基于HIF-1α信号通路小鼠激素性股骨头坏死发病机理及补肾助阳中药干预机制研究

Femoral head necrosis (FHN) is a puzzle in the clinic of orthopedics. Excessive use of glucocorticoid is the most common cause of FHN. Ischemia and anoxia are the key links during the occurrence and development of FHN. Steroid induced avascular necrosis of femoral head (SANFH) has little self-repair capability and cannot completely repair the necrosis sites. Thus the progress of osteonecrosis will occur and finally induce the femoral head collapse. HIF-1α signaling pathway is the most characteristic hypoxia response pathway and has significant effect on the bone-tissue repair under hypoxia condition. It can modulate the coupling relationship between vascularization and bone-formation and improve the bone repair. Our preliminary study found that You-Gui-Yin can effectively prevent and cure SANFH with unclear mechanism of action. Accordingly, this study based on the tissue-specific HIF-1α gene-knockout mice model to establish the SANFH model to investigate the effect and mechanism of HIF-1α signaling pathway on SANFH and the effect link and action target of You-Gui-Yin for its prevention and curing activity on SANFH. Moreover, this study will further improve the TCM theory of "Kidney dominating bone". The conduct of this proposal has great theoretic significance and application value for the early diagnosis and treatment of SANFH and the improvement of TCM development.

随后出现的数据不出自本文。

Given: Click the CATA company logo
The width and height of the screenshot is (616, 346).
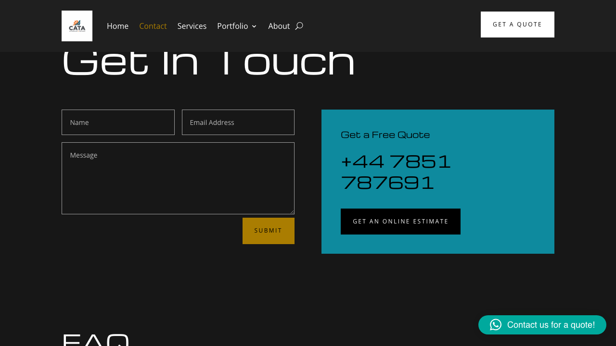Looking at the screenshot, I should point(77,25).
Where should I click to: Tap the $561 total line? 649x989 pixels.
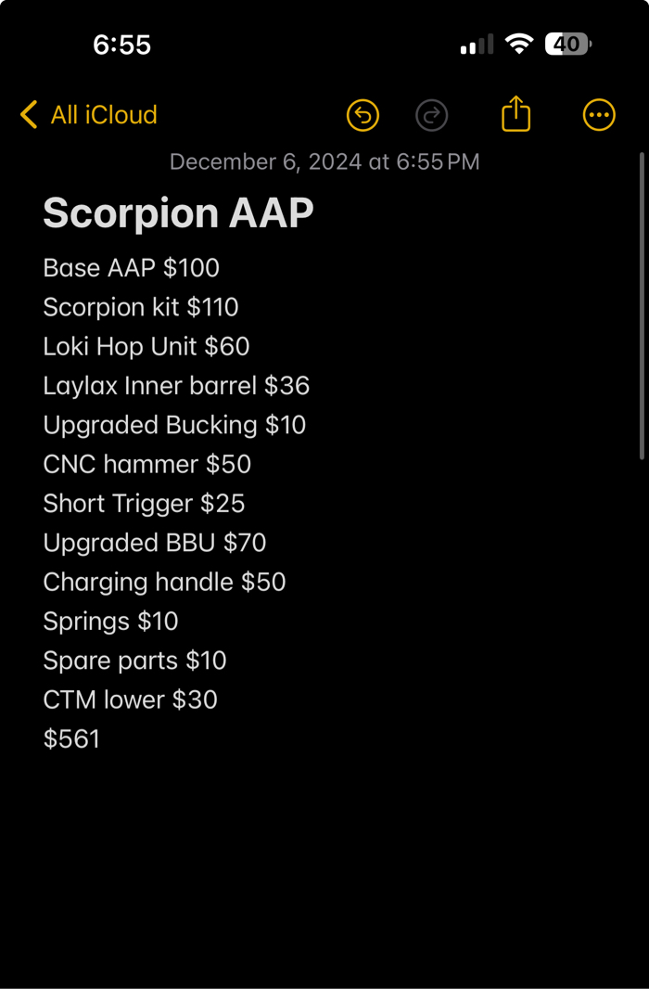[71, 739]
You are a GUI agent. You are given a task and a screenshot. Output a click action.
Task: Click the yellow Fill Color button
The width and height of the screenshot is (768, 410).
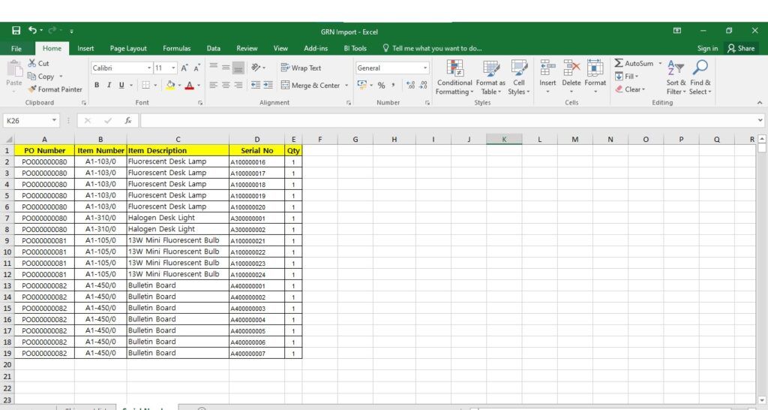point(170,86)
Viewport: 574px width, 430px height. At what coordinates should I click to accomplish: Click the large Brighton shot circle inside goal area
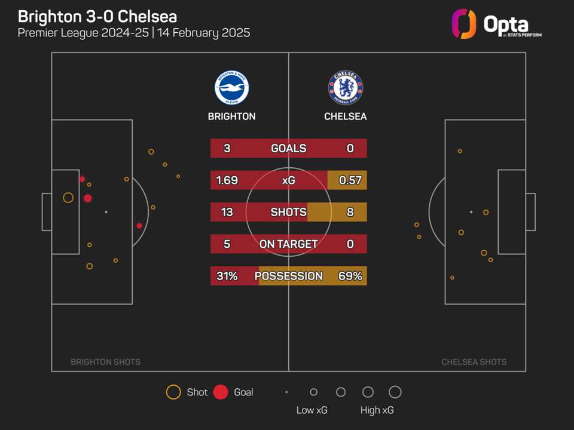pos(68,198)
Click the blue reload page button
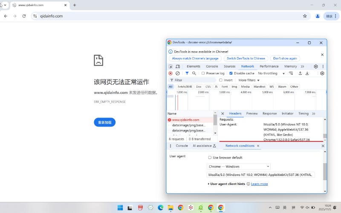 pyautogui.click(x=104, y=122)
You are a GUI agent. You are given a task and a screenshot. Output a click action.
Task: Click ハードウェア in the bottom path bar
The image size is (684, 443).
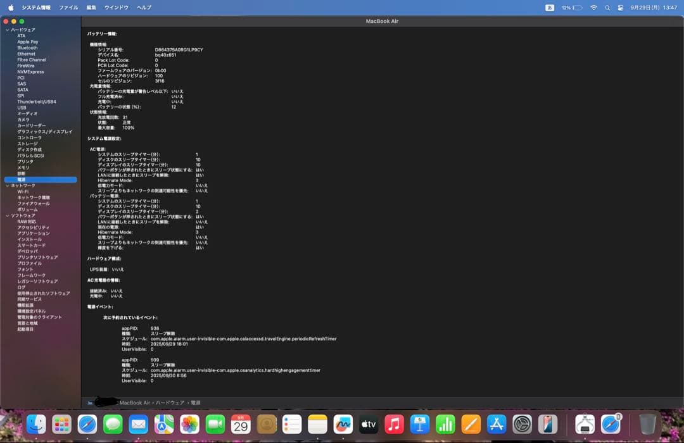170,402
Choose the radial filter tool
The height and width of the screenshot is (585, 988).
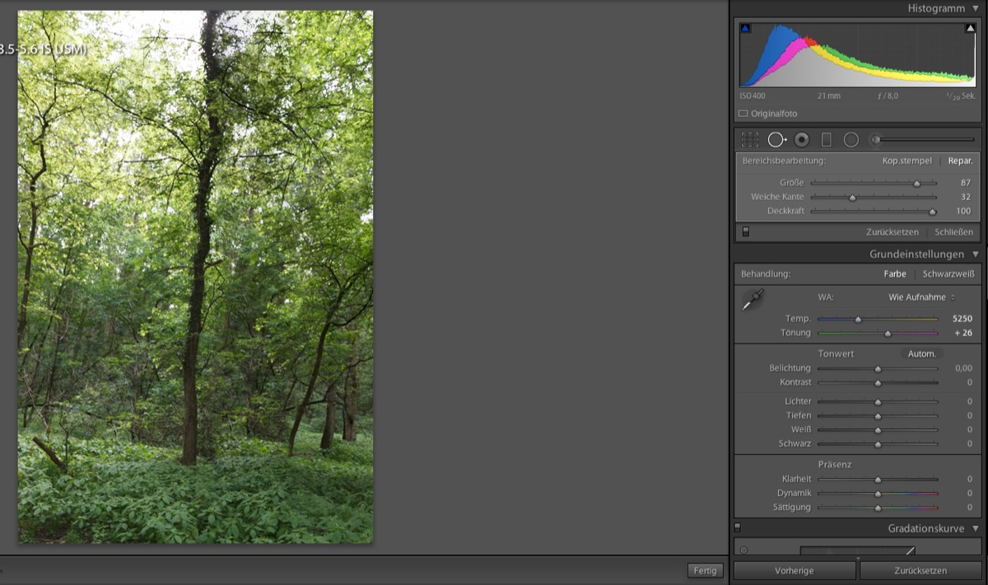coord(851,140)
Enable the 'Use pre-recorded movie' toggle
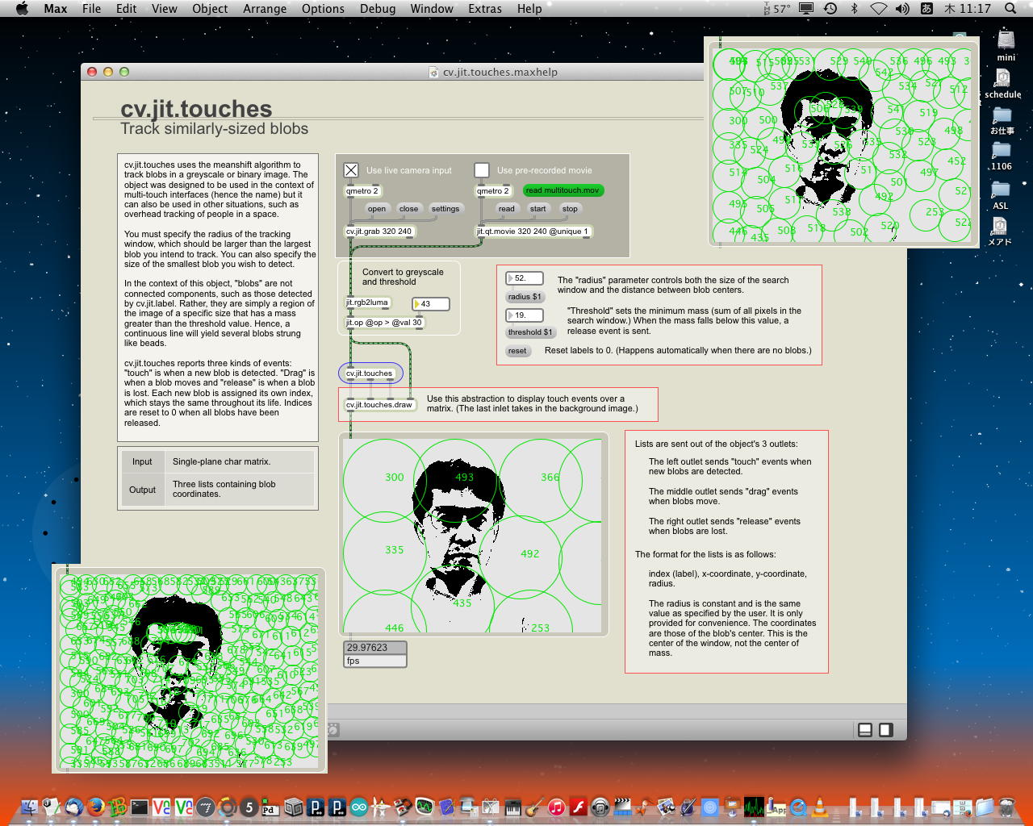 point(482,170)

股骨头坏死是骨科难题之一。糖皮质激素的大剂量应用是引起股骨头坏死的最常见因素。缺血/缺氧是激素性股骨头坏死发生发展的关键环节。激素性股骨头坏死自身修复能力有限，无法完全修复坏死灶，故会出现骨坏死的进展，最终导致股骨头塌陷。HIF-1α信号通路是最具特征性的低氧反应通路，在低氧状况下对骨组织修复有重要作用。它能调节血管形成和骨形成间的偶联关系，促进骨修复。课题组前期研究发现，补肾助阳方右归饮能有效防治激素性股骨头坏死，但其作用机制尚不清楚。鉴于此，本项目在建立组织特异性HIF-1α基因敲除小鼠模型的基础上，制备激素性股骨头坏死模型，研究HIF-1α信号通路对激素性股骨头坏死的作用及其机制，并从HIF-1α信号转导的角度研究右归饮防治激素性股骨头坏死的效应环节和作用靶点，进一步丰富"肾主骨"理论。本课题的实施对激素性股骨头坏死的早期诊断和治疗以及促进中医药的发展具有重大的理论意义和应用价值。

股骨头坏死是骨科难题之一。糖皮质激素的大剂量应用是引起股骨头坏死的最常见因素。缺血/缺氧是激素性股骨头坏死发生发展的关键环节。激素性股骨头坏死自身修复能力有限，无法完全修复坏死灶，故会出现骨坏死的进展，最终导致股骨头塌陷。HIF-1α信号通路是最具特征性的低氧反应通路，在低氧状况下对骨组织修复有重要作用。它能调节血管形成和骨形成间的偶联关系，促进骨修复。课题组前期研究发现，补肾助阳方右归饮能有效防治激素性股骨头坏死（SINFH），但其作用机制尚不清楚。鉴于此，本项目首先在建立制备SINFH模型的基础上，通过各种分子生物学手段检测，发现长时间造模使皮质变薄,骨小梁稀疏、变细、萎缩，骨髓腔扩大，正常骨组织常被脂肪组织代替,造血细胞明显减少,股骨头软骨下区骨细胞核边聚、固缩、核深染，有些核消失而使骨陷窝空虚增加。右归饮处理改善上述骨组织变化。另外，HIF信号在SINFH造模过程成骨细胞中出现先升高后下降的趋势，右归饮处理明显提高和延长HIF-1α的表达水平。为进一步明确HIF在SINFH中的作用，通过获得成骨特异性HIF-1α基因敲除小鼠（Col1a-Cre，HifFlox/Flox）的基础上，进行SINFH造模，结果表明SINFH组出现更加严重的骨量缺失，骨小梁稀疏情况更加严重，而右归饮处理干预改善作用不如正常C57小鼠显著。上述结果表明HIF-1α信号通路对激素性股骨头坏死修复中有重要作用，右归饮干预可通过调控HIF信号通路的表达，进而改善激素性股骨头坏死。本课题研究进一步丰富“肾主骨”理论，也对激素性股骨头坏死的早期诊断和治疗以及促进中医药的发展具有重大的理论意义和应用价值。